The breakout of the notorious ground rent scandal took a majority of the leasehold homeowners by a surprise, and it has left them perplexed regarding the ground rent payment. A majority of the leaseholders, who were not familiar with paying ground rent, are not reluctant to pay the ground rent to the landlord. Let’s have a look at what happens if you refuse to pay the ground rent to your landlord:What is ground rent?
Leasehold homeowners are obliged to pay ground rent as a payment to their freeholder or landlord of the property owned by them. Paying ground rent is a part of your lease contract, and you should pay up to £100 to £200. Your lease contract should stipulate your responsibility to pay the ground rent to freeholder on an annual basis.What happens if I don’t want to pay my ground rent?

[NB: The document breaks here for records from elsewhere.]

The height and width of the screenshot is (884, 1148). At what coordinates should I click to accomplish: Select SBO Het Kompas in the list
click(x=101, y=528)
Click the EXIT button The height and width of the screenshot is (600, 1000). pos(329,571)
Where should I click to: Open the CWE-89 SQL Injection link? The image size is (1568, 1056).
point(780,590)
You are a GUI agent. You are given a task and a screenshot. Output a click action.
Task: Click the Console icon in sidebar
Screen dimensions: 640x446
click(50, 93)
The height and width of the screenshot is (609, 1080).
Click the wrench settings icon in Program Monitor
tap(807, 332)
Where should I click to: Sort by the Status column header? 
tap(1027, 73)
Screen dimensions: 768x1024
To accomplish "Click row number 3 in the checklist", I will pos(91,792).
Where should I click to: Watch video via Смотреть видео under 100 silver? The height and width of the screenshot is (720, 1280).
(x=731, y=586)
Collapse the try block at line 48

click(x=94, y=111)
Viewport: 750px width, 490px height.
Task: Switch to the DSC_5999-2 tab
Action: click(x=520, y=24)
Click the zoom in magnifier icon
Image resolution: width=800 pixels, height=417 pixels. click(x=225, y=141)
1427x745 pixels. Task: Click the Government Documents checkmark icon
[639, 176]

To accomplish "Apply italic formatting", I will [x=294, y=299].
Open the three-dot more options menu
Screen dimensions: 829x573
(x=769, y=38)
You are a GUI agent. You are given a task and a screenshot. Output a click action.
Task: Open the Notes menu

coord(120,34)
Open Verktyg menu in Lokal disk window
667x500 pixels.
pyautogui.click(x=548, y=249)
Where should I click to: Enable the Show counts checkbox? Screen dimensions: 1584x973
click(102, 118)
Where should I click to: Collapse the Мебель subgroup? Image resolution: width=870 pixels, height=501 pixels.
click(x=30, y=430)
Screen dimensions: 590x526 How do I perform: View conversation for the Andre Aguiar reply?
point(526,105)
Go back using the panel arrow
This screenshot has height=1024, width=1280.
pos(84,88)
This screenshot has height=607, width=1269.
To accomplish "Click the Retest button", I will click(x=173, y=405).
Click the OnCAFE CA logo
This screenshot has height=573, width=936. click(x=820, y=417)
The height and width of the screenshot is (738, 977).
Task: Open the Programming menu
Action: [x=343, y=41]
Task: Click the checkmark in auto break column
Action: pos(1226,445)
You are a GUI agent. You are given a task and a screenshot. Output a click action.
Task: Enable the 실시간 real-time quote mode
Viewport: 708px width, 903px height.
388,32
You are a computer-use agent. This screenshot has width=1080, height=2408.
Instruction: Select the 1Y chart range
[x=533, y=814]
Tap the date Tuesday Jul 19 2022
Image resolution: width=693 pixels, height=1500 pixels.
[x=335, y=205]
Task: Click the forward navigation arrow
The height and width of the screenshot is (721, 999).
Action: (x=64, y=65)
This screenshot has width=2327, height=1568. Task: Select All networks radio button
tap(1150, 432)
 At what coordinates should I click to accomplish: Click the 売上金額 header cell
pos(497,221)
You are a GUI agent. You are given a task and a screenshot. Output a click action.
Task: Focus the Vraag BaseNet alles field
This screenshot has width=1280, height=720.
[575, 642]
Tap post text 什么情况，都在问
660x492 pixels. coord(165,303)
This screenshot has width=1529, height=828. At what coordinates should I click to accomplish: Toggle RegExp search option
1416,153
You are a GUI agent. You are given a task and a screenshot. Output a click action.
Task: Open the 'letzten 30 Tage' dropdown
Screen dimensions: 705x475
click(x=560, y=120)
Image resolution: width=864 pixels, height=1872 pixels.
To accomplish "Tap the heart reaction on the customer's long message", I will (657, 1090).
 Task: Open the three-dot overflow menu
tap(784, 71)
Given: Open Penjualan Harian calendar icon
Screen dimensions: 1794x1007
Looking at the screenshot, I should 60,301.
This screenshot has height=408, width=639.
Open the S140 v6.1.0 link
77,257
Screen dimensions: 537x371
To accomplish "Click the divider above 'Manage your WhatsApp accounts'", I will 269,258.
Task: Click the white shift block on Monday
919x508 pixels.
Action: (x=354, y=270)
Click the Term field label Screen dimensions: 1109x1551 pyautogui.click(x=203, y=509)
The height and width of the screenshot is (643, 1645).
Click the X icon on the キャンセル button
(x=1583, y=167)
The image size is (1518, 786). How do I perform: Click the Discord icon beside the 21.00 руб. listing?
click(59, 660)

Leaseholders are required by the law to pay their ground rent to the freeholder of the property. Hence why it has been nicknames the ground rent scandal. However, if a leaseholder is not adamant on paying the ground rent then, the freeholder reserves right to request the court to file repossession of the property. The execution of such action is known as forfeiture, and it should be avoided on accounts of a leaseholder. A freeholder can start taking action only if:
A freeholder might be inclined to drop the case, if a leaseholder is obliged to settle down the arrears within four weeks. If you pay the debt successfully—the freeholder would discontinue the course of the legal action against you.
In addition, if a homeowner fails to repay the ground rent arrears despite the legal action from the court then, it might provoke the freeholder to use bailiffs, or enforcement agents to evict the property. If you have any pending ground rent on your tab, we strongly urge you to repay it before it results in your eviction.